-- DATA PROVIDED follows --
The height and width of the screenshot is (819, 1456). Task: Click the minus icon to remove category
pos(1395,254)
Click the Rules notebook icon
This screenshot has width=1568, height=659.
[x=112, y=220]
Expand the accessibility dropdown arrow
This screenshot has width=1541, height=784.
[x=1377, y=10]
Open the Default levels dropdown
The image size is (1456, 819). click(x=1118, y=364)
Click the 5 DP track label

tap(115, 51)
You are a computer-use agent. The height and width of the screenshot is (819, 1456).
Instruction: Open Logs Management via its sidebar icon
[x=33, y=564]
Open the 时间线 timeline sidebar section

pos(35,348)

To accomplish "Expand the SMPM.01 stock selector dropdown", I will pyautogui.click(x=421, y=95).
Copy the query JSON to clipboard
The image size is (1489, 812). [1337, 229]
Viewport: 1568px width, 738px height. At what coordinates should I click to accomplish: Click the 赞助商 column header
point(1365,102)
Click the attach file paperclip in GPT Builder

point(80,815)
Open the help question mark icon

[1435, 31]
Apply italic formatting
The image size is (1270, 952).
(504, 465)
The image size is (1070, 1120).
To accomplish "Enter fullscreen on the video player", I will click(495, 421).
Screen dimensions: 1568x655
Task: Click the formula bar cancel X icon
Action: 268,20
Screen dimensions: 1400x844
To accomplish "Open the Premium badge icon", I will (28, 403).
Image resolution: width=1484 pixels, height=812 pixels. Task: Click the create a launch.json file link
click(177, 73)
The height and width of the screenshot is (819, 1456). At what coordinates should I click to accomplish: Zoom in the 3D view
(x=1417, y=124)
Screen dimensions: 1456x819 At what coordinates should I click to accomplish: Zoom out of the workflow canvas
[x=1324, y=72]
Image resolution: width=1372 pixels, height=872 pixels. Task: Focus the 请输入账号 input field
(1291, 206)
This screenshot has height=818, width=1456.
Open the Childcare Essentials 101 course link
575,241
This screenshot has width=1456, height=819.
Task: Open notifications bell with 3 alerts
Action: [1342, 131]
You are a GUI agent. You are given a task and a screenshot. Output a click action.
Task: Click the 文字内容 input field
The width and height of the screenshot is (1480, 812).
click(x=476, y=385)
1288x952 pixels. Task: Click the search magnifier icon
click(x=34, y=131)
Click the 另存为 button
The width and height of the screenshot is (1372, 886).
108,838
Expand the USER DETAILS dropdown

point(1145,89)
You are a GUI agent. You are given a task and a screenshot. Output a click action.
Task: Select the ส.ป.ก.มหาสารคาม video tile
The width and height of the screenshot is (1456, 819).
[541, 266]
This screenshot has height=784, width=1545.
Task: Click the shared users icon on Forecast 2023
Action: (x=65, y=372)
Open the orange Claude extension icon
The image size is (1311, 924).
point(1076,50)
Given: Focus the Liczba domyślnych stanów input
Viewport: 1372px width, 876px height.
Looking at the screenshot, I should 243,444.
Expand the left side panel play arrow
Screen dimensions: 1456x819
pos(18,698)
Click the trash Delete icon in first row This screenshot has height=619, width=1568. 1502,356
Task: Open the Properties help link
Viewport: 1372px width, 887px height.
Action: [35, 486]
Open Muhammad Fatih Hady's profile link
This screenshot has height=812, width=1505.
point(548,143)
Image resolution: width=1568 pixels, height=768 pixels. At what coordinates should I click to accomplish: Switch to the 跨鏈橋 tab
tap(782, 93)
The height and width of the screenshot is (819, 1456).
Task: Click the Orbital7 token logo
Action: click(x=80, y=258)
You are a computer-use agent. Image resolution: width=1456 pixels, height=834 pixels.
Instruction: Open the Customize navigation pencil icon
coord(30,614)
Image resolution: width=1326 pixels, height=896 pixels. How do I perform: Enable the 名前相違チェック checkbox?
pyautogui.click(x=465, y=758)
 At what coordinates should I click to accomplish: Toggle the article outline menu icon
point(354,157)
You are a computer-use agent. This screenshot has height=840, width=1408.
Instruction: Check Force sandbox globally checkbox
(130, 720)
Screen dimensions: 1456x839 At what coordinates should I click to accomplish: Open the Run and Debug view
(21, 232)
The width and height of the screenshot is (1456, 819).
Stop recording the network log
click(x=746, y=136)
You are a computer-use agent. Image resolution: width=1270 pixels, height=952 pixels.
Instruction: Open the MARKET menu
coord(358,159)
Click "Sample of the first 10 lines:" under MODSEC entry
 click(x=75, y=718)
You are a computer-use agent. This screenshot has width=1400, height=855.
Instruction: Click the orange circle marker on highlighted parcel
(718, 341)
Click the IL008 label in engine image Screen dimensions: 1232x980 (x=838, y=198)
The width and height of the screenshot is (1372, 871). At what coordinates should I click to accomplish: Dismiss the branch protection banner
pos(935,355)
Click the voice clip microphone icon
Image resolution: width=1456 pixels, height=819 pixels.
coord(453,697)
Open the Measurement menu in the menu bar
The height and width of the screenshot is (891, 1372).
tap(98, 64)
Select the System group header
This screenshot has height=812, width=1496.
-- DATA PROVIDED concluded --
### TASK STATEMENT
Your output should be an exact copy of the lines from the one containing "Click the trash" through the last line of the data above.

### WORKED SOLUTION
Click the trash Delete icon in first row This screenshot has height=619, width=1568. 1502,356
Task: Open the Properties help link
Viewport: 1372px width, 887px height.
Action: [35, 486]
Open Muhammad Fatih Hady's profile link
This screenshot has height=812, width=1505.
point(548,143)
Image resolution: width=1568 pixels, height=768 pixels. At what coordinates should I click to accomplish: Switch to the 跨鏈橋 tab
tap(782, 93)
The height and width of the screenshot is (819, 1456).
Task: Click the Orbital7 token logo
Action: click(x=80, y=258)
You are a computer-use agent. Image resolution: width=1456 pixels, height=834 pixels.
Instruction: Open the Customize navigation pencil icon
coord(30,614)
Image resolution: width=1326 pixels, height=896 pixels. How do I perform: Enable the 名前相違チェック checkbox?
pyautogui.click(x=465, y=758)
 At what coordinates should I click to accomplish: Toggle the article outline menu icon
point(354,157)
You are a computer-use agent. This screenshot has height=840, width=1408.
Instruction: Check Force sandbox globally checkbox
(130, 720)
Screen dimensions: 1456x839 At what coordinates should I click to accomplish: Open the Run and Debug view
(21, 232)
The width and height of the screenshot is (1456, 819).
Stop recording the network log
click(x=746, y=136)
You are a computer-use agent. Image resolution: width=1270 pixels, height=952 pixels.
Instruction: Open the MARKET menu
coord(358,159)
Click "Sample of the first 10 lines:" under MODSEC entry
 click(x=75, y=718)
You are a computer-use agent. This screenshot has width=1400, height=855.
Instruction: Click the orange circle marker on highlighted parcel
(718, 341)
Click the IL008 label in engine image Screen dimensions: 1232x980 (x=838, y=198)
The width and height of the screenshot is (1372, 871). At what coordinates should I click to accomplish: Dismiss the branch protection banner
pos(935,355)
Click the voice clip microphone icon
Image resolution: width=1456 pixels, height=819 pixels.
coord(453,697)
Open the Measurement menu in the menu bar
The height and width of the screenshot is (891, 1372).
tap(98, 64)
Select the System group header
This screenshot has height=812, width=1496.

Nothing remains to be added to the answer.